Sunday, February 24, 2008

Hello to the Boys in the Truck

I have to admit I was a little taken aback in class the other week when our guitarist/vocalist/search-engine-optimist friend, Greg Markel, told me I was in surveillance denial.

This came after I asked him how Google or any other search engine could possibly rejigger its search results to match my interests when it would have no idea that I was the one doing the searching.

A bemused grin creased his rock ’n’-roll face. He said search engines know all about me because they track where I go after I log in.

Heh-heh, I thought, I don’t log in, smart guy. I just type stuff into the search box and go.

At this point I do not imagine you are nodding in agreement, and I now know why.

Earlier this week I launched Firefox browser and when my Yahoo home page materialized I noticed over on the right side the greeting, “Hi, edwardcohen.” It didn’t take long for me to figure out what was going on. If you log in to Yahoo Mail – or, I assume, similar services – you stay logged in, even after you quit the browser. A surveillance team in a panel van across the street awaiting your return.

I don’t know how I feel about this.

On the one hand, it’s harmless, right? What is Yahoo going to do, blackmail you by threatening to make public how much time you’re spending at www.sexwithreptiles.com (note to squatters, this domain name is still available)? Let them try it once, and when word gets out a billion people will switch to another search engine overnight.

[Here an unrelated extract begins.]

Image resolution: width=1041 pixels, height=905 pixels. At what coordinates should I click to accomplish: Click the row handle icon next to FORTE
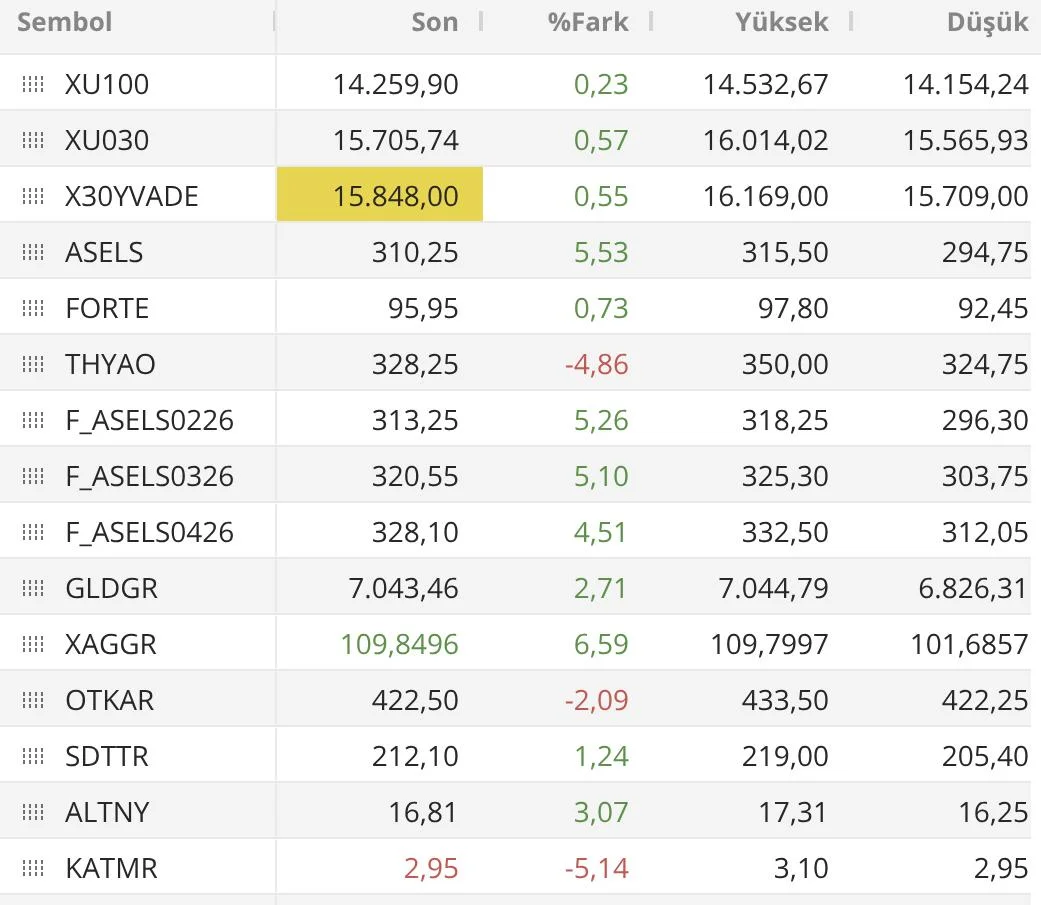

On the other hand, I can’t help feeling that I am somehow being made a tool for The Man.

Which is why I initially felt a perverse pleasure when I Stumbled Upon the site BugMeNot.com. (More about why I’m capitalizing stumbled upon in a bit.)

BugMeNot helps you supply disinformation to sites at which tell-us-about-yourself registration is compulsory. You just type go to BugMeNot, type in the address of the nosy site, and BugMeNot provides you one or more user name and password combinations that have proven to work. The site claims to have accumulated bogus log-ins/passwords for -- get this -- 208,523 sites. For example, to get into the Internet Movie Database (IMDB.com), try annoying@sogetthis.com and the password “annoy.”

These log-ins let you bypass all of that rigmarole of typing in registration information and then waiting for a confirmation email. And you don’t have to worry about the site deluging you with spam or selling your address to spammers.

Note: BugMeNot says it doesn’t give away log-ins for pay-content sites or pay-content areas within otherwise free sites. So you’re really just screwing the free sites out of marketing data they would find useful in selling ads.

And that brings me to why I said I was initially delighted to find BugMeNot. Since then I’ve been reconsidering. Do I really want to make survival harder for sites like the nytimes.com and IMDB, which provide immense amounts of quality information without charge?( For more on this debate, check out these comments at the journalism site Poynteronline.)

I wrote above that I Stumbled Upon BugMeNot, and here’s why: On the recommendation of a friend I've installed StumbleUpon, which is a browser plug-in that helps you discover new Web pages. You just check off various boxes of categories that interest you (satire, technology, politics, etc.). Then when you press the Stumble button on the browser it takes you to a new page it thinks you will like.

Another button lets you give the page a thumbs-up or thumbs-down, which supposedly helps fine tune the selection of future destinations. I’ve discovered all kinds of cool stuff.

But wait a minute. Tracking of preferences? Fine-tuning of content? This sounds a lot like what Greg warned us about.

Sure enough, as Wikipedia explains, StumbleUpon uses the knowledge it gains of user preferences to deliver targeted advertising: “A small proportion of the 'stumbles' users come across (typically less than 2%) are sponsored pages matching their topics of interest. For example, those signed up for photography will occasionally see an ad related to photography.”

So it's tough to escape from surveillance on the Web. But you tell me, isn’t it all still a bargain?